_Parts of the exercise_.
• a. Reproduce the stretch from "The role of" through "it was false." in the article on us-versus-them beliefs, word for word.
• b. Carry on the article on us-versus-them beliefs, starting right after its last sentence.

>> Start Text shown

The sweet poison of ‘us’ against ‘them’
- Matthew Fisher

- Nov 13
- 9 min read
Updated: Nov 13
There are many cases in history of people with power spreading false or exaggerated, divisive beliefs positioning a favoured ‘us’ group against a demonised, dehumanised other – a ‘them’ who somehow constitute a threat to ‘us’. Regrettably, the method is common because it’s an easy and effective way to manipulate people for political or economic gain. The primary aim, I surmise, is to exercise influence over people identifying with the ‘us’ group but of course this may include persuading those people to act against the demonised ‘them’ in some way. False us/them beliefs have been constructed in many ways. Historically, some of the more popular grounds on which to define us/them differences have included ethnicity or race1, religion or culture, gender, sexual orientation, and political views.
The historical use of us/them beliefs is a worthy topic of study, but it is especially important to pay attention to their contemporary use for two reasons. One, we are now in a better position than ever before to understand in detail how us/them beliefs act on human psychology and why they’re effective as a tool of manipulation. And two, with this understanding, we can recognise how us/them beliefs are shaping our social fabric and politics today in new and dangerous ways. A point to note is that, while not all false us/them beliefs are conspiracy theories, these are a very common sub-type of the genre.
How false us/them beliefs affect us
Human neuropsychology is designed by evolution to be acutely aware of other people and their behaviour, with particular attention on how others are disposed toward the self. We are a social species. As we pay attention to other people, acute stress arousal can arise in response to behaviours associated with potential threats to the self. ‘Threat’ in this case is about a (conscious or unconscious) perception that a social situation or interaction carries risks to one’s social standing, sense of coping, or safety. Many kinds of situations are likely to stimulate a threat perception, including but going well beyond a direct physical threat. These include socioeconomic challenges such as struggling to pay bills and forms of direct human interaction such as being subject to discrimination or bullying. Researchers talk about negative social evaluation – a sense of being perceived by others in a negative way – as a particular stressor. The stress demands of such situations will be greater and last longer if the subject of the perceived threat does not see any way to resolve or avoid it, shifting arousal from acute to chronic stress. Chronic stress arousal causes psychological pain and disturbance and over time can undermine mental or physical health.
The role of perception in ‘reading’ a social stimulus as a threat opens the way for a person’s beliefs about the world to play a role. If I believed wrongly that co-workers in my workplace were complaining about me behind my back, then I would perceive those people as a threat (in the sense defined above) and that perception would cause a stress response, even though the basis of it was false.
It is precisely these features of human social psychology which render us vulnerable to manipulation through false us/them beliefs. When a person in a position of power promulgates an us/them story this can have a manipulable effect on others, not simply by implanting an idea as such but by stimulating a felt sense of threat among people identifying with the ‘us’ group, resulting in stress arousal and psychological discomfort. Commonly, the ‘them’ group is represented as a dehumanised, hidden, powerful and malevolent force, adding a sense of powerlessness and victimhood among the ‘us’ group and increasing the stress-inducing potential.

>> End Text shown
>> Start Material provided

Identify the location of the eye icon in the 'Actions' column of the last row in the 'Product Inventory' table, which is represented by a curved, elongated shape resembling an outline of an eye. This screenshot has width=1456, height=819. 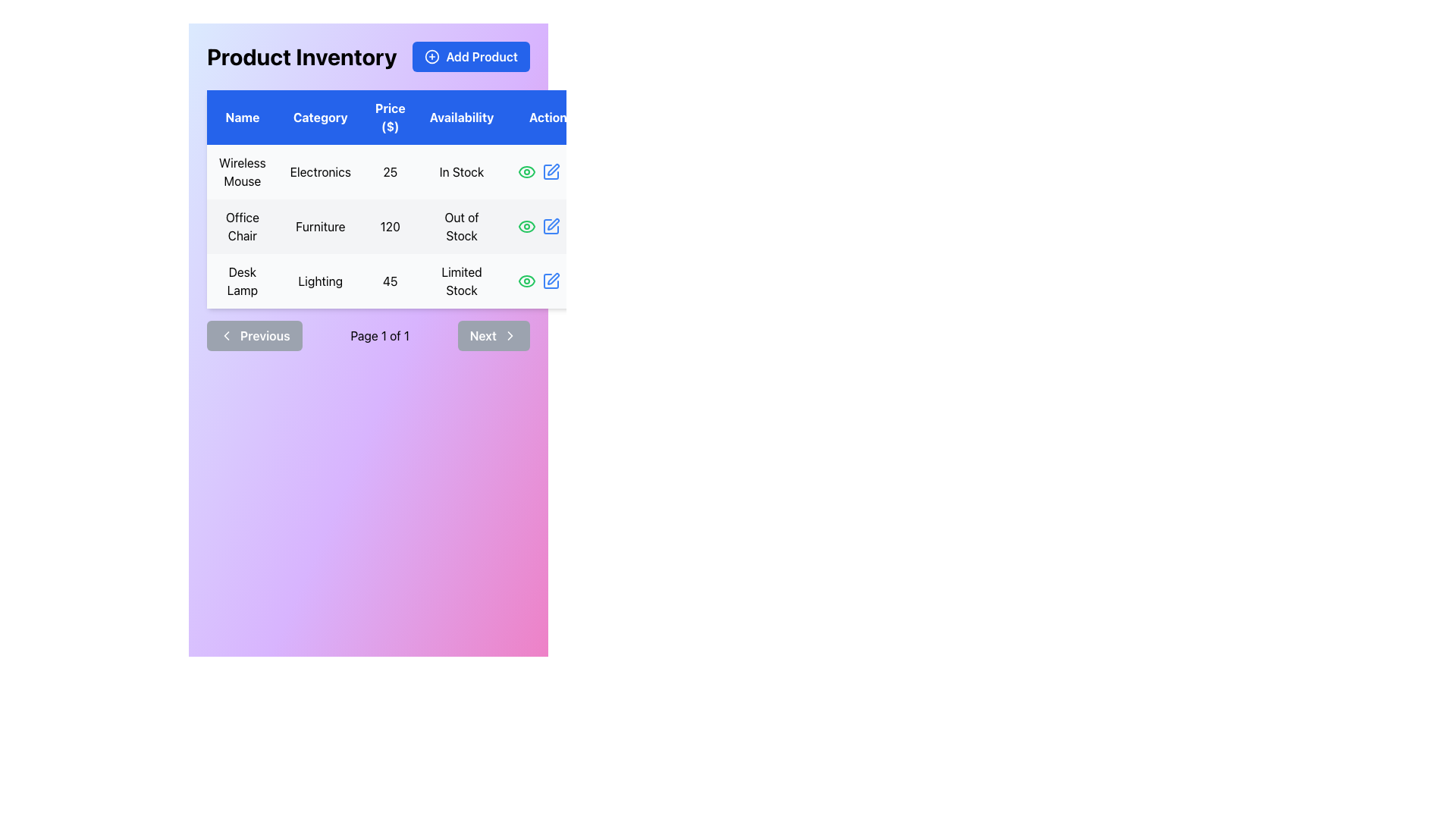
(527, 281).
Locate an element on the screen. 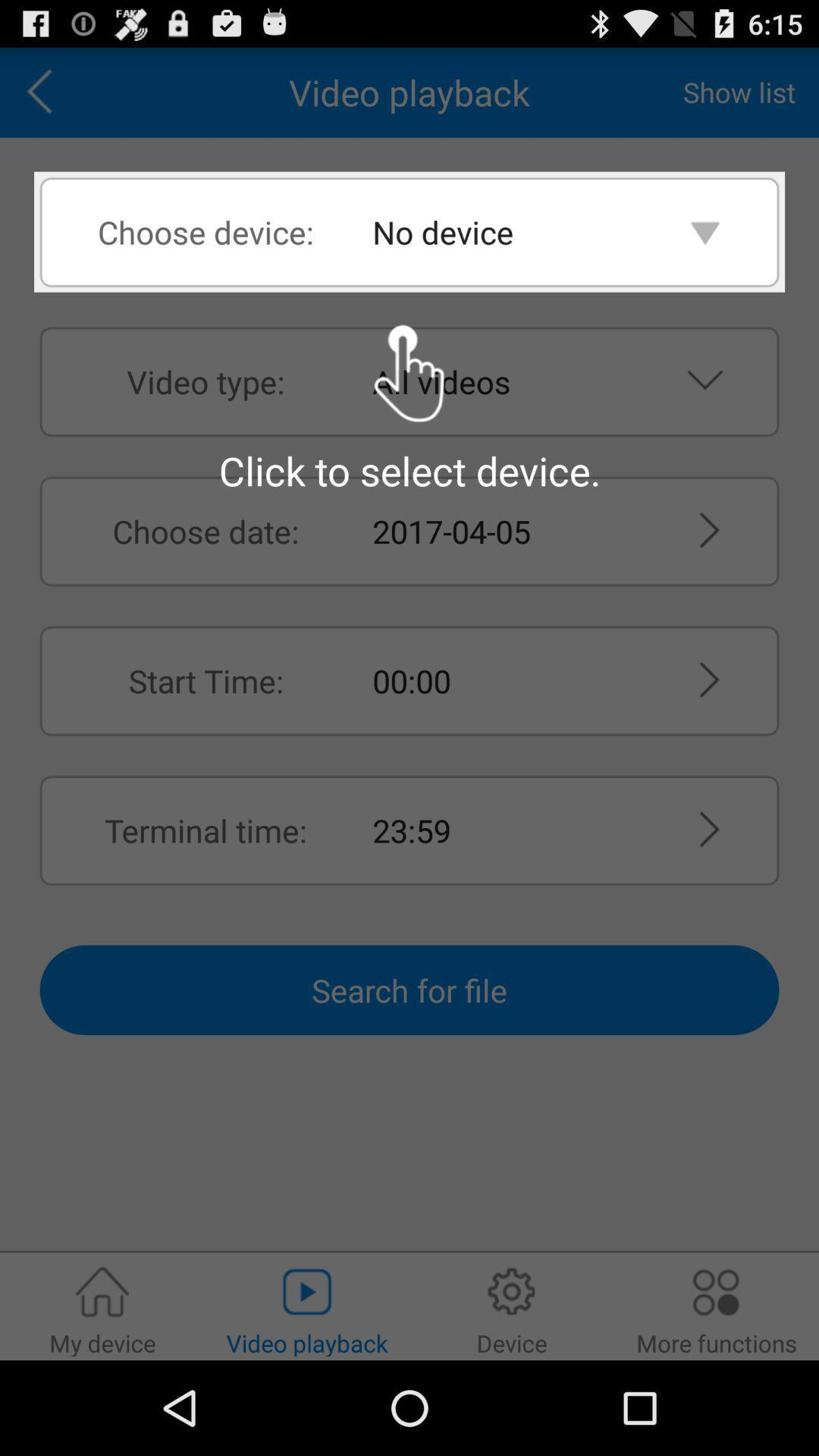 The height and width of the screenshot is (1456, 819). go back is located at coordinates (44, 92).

>> End Material provided
>> Start Material provided

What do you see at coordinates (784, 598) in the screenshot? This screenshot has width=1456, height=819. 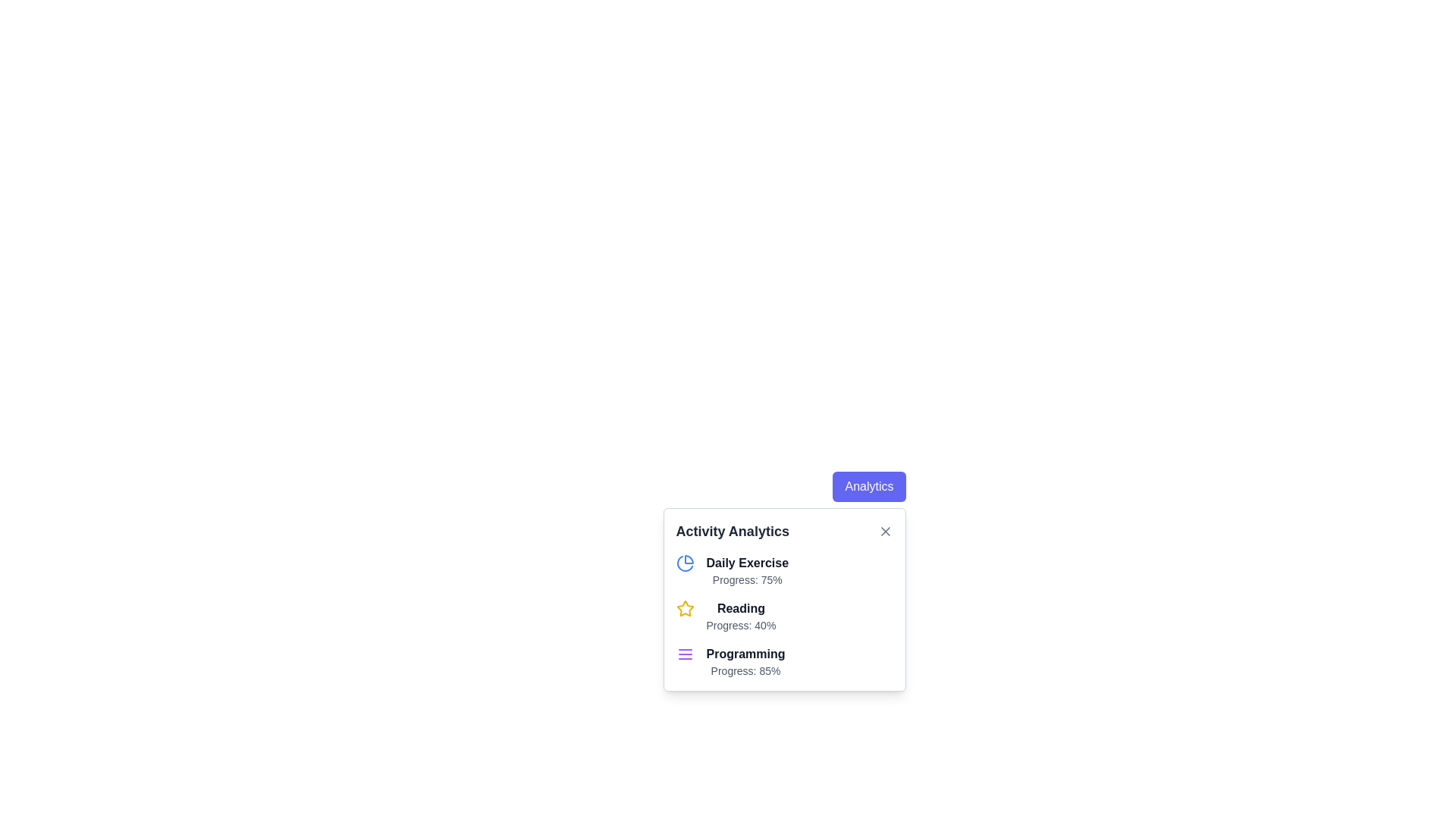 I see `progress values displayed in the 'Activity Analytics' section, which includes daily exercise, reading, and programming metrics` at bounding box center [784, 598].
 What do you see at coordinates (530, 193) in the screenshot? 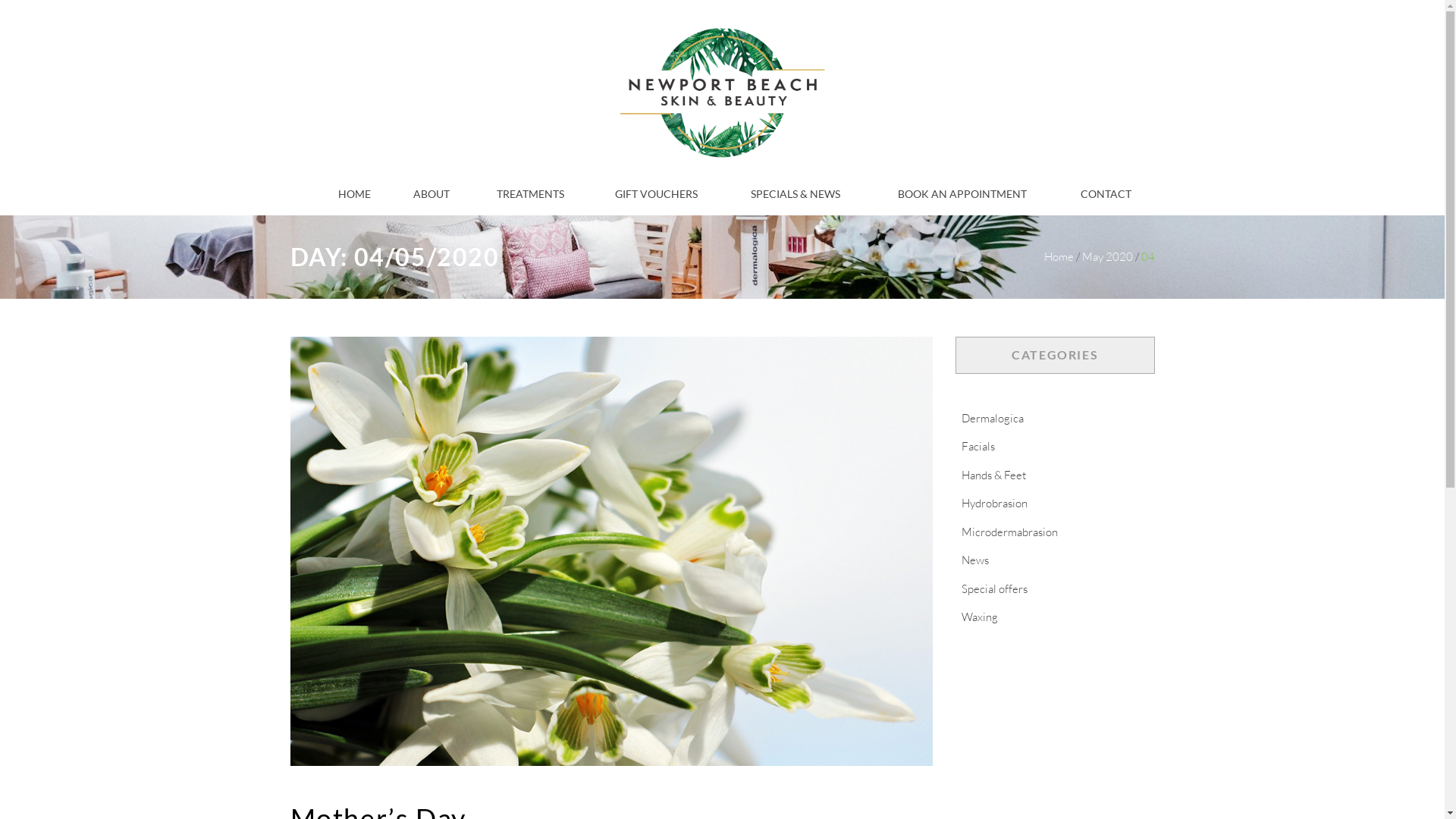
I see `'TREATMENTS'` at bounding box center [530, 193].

>> End Material provided

_Answers to the exercises_.
• a.
The role of perception in ‘reading’ a social stimulus as a threat opens the way for a person’s beliefs about the world to play a role. If I believed wrongly that co-workers in my workplace were complaining about me behind my back, then I would perceive those people as a threat (in the sense defined above) and that perception would cause a stress response, even though the basis of it was false.

• b.
When the ‘us’ group is primed in this way the storyteller can then position themselves as offering the solution to the (confected) threat. In addition to a demonised ‘them’, the belief structure may incorporate an idealised view of ‘us’ as the ‘true’, ‘right’ or ‘chosen’ people whose potential is being suppressed. These are the underlying psychological dynamics in which manipulation of the ‘us’ group becomes possible whether through persuading people to click a like button, shift voting intentions, give money, march in the street, or engage in violence.
Of course, people identified with the demonised ‘them’ group are likely to have their own affective responses to popular uptake of us/them beliefs, potentially including severe stress load through felt risks of exposure to discrimination or other forms of violence.
In general, people exposed to other stressors in their lives such as financial hardship, housing insecurity, unemployment, or social isolation may be more liable to the influence of false us/them beliefs. Beliefs can be tailored to put the blame for such problems on the demonised ‘them’ group and offer people a false sense of control and shared identity to set against their everyday struggles. In these ways, false us/them beliefs can be attractive: a sweet poison.
Also, it is important to add that people at large are not wholly vulnerable to the falsities or superficial attractions of us/them beliefs. There are various resources that people can use to be sceptical of, or resistant to these beliefs: knowledge of the world, trust in science or public institutions, critical thinking, education about online environments, and so on.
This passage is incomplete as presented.